In the entries below, find the lines with the word "William" and copy them.

..........

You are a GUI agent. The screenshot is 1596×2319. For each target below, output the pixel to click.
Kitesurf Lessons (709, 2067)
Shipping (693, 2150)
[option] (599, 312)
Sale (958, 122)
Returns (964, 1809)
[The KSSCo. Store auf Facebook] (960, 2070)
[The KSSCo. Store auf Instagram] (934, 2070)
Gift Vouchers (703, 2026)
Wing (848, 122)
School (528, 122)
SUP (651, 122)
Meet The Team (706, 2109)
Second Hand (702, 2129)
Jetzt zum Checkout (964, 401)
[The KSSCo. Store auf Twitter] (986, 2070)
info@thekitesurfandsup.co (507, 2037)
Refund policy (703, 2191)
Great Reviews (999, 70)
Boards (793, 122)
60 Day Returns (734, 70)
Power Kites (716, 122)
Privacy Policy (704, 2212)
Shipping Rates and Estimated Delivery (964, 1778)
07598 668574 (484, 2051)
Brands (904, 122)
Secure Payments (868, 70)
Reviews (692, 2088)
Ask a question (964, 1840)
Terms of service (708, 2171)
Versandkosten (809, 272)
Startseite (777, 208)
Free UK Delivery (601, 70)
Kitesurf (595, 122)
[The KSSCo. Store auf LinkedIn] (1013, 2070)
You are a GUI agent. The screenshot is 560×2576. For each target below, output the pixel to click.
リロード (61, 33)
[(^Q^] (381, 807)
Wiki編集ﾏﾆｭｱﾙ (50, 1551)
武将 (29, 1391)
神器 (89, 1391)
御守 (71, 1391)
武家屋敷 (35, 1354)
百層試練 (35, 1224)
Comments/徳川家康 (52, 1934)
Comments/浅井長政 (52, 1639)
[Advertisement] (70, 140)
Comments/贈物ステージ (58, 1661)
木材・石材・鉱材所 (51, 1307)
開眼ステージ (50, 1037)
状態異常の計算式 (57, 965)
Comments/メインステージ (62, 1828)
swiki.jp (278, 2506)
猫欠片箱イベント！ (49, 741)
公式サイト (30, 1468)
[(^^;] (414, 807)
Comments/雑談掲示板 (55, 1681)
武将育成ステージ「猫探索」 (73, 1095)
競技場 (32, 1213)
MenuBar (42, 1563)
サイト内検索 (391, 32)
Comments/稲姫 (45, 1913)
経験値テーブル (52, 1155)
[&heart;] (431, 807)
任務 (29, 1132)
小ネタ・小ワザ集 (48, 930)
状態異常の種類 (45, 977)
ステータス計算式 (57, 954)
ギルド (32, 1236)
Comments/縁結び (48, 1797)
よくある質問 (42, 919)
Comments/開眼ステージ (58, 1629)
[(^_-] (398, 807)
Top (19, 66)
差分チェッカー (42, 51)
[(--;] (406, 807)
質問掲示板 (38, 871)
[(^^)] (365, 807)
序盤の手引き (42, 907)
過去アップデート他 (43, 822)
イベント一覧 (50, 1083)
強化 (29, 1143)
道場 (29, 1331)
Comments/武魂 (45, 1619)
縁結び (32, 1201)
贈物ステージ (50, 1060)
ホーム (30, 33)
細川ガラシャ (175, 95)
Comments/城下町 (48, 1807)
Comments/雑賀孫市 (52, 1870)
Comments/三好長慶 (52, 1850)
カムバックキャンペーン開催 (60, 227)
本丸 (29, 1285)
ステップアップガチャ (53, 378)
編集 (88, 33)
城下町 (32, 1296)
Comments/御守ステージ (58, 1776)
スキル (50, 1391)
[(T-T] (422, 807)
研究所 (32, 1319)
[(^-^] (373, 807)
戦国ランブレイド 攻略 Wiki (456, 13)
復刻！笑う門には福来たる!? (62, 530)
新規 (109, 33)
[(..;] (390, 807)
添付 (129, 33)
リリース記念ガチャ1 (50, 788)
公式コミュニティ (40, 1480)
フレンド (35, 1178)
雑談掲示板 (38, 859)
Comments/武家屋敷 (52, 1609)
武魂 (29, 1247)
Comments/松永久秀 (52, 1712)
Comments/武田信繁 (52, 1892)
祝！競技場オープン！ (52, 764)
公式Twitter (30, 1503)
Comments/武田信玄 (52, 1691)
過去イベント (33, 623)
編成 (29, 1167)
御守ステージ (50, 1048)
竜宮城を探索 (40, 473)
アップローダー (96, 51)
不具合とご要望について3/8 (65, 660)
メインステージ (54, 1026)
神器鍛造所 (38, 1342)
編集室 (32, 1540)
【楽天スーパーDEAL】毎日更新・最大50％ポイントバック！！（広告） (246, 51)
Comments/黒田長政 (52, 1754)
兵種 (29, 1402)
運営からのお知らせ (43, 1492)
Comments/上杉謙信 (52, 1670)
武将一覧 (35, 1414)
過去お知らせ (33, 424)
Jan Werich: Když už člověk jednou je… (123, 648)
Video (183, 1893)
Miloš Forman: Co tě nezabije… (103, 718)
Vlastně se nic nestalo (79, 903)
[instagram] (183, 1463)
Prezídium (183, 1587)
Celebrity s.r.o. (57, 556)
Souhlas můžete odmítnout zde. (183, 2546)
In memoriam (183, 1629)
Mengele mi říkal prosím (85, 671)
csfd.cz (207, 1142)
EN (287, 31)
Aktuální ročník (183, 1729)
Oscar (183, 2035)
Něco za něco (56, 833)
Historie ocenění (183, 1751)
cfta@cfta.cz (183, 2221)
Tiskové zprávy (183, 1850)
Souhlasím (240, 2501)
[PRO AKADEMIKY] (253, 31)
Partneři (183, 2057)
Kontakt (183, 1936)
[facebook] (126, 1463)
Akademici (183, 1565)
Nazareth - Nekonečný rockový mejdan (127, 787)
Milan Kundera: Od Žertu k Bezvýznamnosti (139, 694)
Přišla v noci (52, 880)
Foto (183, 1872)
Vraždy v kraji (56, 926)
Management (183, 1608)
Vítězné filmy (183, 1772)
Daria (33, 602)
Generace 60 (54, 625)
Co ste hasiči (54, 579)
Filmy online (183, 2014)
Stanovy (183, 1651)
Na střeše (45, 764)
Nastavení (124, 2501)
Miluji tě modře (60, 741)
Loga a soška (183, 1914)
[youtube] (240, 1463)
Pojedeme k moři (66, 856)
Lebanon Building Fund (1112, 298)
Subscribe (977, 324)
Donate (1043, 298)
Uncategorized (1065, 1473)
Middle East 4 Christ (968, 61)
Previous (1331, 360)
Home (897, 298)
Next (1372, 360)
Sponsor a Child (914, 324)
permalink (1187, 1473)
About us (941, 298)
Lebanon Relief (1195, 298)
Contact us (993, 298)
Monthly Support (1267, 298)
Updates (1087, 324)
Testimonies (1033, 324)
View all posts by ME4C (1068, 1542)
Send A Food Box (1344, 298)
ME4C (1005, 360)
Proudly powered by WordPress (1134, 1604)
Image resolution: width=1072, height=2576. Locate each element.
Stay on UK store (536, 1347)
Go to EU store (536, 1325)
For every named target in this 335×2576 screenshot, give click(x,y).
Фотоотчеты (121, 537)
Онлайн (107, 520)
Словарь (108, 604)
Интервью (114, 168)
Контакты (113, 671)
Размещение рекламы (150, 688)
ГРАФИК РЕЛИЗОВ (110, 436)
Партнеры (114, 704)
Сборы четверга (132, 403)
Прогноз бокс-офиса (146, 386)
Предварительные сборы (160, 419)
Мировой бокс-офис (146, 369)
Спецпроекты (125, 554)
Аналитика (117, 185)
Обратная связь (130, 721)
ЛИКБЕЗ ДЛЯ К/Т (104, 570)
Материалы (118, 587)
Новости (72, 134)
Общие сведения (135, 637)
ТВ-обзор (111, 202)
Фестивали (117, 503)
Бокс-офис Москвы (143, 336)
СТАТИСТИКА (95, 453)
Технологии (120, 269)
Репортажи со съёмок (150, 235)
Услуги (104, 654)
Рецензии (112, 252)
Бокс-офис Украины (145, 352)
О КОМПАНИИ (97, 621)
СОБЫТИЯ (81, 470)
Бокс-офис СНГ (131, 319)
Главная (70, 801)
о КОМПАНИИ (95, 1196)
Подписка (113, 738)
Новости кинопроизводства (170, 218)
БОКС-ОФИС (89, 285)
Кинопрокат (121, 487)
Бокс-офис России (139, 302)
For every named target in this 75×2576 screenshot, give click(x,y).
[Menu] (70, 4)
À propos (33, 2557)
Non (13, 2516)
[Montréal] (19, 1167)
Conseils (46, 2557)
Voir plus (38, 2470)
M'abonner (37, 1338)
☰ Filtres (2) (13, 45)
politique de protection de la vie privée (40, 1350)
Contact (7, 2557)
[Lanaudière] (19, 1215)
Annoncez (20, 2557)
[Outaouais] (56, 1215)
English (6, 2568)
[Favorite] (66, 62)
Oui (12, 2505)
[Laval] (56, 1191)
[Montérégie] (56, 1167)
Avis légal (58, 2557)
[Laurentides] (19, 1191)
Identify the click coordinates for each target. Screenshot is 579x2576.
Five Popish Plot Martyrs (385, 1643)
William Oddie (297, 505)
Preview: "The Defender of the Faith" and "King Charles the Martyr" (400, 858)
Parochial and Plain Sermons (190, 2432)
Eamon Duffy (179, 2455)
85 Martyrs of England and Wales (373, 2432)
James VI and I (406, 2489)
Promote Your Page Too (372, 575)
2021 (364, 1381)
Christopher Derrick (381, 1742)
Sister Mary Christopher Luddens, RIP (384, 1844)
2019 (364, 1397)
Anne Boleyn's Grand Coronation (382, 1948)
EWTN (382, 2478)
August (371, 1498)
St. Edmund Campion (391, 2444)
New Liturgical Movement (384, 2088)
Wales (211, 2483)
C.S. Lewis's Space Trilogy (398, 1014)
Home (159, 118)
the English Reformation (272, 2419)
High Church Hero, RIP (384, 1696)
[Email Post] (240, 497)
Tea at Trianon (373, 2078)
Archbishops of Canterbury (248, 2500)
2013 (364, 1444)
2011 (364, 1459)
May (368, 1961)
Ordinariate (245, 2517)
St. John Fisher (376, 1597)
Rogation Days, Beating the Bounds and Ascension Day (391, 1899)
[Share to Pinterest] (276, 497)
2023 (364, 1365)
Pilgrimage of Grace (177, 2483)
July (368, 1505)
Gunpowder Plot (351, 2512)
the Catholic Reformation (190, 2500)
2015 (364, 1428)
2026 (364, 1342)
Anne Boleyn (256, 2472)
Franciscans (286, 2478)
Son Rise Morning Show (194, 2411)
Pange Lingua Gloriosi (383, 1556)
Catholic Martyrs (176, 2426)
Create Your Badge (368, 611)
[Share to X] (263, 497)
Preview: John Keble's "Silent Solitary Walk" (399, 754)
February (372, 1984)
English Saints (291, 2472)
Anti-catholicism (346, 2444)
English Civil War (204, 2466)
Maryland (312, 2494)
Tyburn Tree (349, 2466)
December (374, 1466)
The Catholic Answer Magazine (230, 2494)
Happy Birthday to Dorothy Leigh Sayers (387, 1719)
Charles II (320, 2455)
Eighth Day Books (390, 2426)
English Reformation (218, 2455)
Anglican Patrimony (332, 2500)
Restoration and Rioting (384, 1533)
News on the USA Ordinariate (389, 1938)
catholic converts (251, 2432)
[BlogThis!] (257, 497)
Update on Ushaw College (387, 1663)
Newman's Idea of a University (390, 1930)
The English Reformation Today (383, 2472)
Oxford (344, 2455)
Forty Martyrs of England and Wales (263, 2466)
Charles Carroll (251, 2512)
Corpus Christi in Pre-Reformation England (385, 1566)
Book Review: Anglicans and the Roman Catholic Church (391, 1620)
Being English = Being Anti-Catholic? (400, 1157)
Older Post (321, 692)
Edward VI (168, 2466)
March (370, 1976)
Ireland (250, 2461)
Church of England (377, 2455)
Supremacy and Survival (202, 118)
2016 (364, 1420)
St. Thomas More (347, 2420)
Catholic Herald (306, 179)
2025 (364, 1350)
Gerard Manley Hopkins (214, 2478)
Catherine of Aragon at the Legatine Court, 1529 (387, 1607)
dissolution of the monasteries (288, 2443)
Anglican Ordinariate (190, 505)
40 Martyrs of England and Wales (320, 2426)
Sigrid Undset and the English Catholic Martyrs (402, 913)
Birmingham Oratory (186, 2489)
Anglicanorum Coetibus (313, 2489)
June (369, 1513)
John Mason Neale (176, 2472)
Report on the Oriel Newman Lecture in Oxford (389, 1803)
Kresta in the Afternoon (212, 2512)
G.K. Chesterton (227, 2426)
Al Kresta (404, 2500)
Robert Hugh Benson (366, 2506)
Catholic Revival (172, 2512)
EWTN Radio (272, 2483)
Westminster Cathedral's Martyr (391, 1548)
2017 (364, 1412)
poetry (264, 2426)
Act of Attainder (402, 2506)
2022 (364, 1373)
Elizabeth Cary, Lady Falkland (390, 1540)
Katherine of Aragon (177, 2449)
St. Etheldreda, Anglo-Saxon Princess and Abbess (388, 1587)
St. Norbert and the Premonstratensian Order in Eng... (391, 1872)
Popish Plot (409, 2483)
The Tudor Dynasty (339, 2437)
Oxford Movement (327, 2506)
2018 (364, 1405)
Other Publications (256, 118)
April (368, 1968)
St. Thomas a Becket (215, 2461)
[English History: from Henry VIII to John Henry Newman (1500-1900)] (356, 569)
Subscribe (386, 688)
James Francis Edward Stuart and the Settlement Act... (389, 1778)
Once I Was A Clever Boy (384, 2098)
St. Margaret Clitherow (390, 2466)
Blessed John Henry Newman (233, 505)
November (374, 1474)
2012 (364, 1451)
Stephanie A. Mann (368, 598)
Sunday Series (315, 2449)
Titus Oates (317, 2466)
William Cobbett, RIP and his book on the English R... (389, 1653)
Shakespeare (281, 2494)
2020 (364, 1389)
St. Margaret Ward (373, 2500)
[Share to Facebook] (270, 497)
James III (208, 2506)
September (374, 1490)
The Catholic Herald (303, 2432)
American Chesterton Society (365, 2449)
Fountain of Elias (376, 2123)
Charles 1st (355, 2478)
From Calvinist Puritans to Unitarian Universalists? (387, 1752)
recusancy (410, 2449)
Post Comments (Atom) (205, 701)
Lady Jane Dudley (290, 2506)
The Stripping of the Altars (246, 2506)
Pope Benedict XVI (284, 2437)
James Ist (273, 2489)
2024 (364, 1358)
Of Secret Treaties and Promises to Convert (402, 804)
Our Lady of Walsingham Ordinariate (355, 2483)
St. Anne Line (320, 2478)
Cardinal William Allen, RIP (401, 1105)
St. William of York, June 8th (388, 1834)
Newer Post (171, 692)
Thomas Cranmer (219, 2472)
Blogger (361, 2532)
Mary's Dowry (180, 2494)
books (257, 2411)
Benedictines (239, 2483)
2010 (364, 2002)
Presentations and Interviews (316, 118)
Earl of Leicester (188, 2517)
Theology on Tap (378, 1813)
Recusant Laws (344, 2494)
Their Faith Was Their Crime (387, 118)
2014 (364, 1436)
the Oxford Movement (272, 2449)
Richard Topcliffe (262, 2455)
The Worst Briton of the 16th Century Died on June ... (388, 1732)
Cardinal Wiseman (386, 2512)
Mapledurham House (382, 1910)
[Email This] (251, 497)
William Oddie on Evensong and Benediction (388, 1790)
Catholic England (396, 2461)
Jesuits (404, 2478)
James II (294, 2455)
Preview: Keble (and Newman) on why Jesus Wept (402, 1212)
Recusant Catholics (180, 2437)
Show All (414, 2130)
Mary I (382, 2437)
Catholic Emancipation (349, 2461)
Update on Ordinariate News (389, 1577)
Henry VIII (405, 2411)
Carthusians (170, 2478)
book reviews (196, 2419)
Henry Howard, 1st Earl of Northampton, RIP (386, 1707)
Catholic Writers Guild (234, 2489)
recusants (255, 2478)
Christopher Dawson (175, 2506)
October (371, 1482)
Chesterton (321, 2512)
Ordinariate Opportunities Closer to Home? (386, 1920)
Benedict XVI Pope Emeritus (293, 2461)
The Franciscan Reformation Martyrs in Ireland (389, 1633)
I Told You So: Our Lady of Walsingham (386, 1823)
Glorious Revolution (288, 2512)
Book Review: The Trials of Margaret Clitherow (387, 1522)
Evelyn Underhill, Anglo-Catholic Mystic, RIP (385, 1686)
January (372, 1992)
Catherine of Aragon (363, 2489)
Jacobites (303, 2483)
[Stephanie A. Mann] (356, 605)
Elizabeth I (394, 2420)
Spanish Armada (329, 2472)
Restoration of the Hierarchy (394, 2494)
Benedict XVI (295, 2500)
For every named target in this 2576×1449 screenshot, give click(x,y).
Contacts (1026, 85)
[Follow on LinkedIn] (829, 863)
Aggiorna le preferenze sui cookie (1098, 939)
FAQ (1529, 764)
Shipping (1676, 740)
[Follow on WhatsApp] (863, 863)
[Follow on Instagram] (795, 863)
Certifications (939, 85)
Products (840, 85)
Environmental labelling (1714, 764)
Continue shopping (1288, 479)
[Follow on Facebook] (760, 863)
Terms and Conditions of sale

..........

* Expected answer *
William Oddie (297, 505)
William Cobbett, RIP and his book on the English R... (389, 1653)
Cardinal William Allen, RIP (401, 1105)
St. William of York, June 8th (388, 1834)
William Oddie on Evensong and Benediction (388, 1790)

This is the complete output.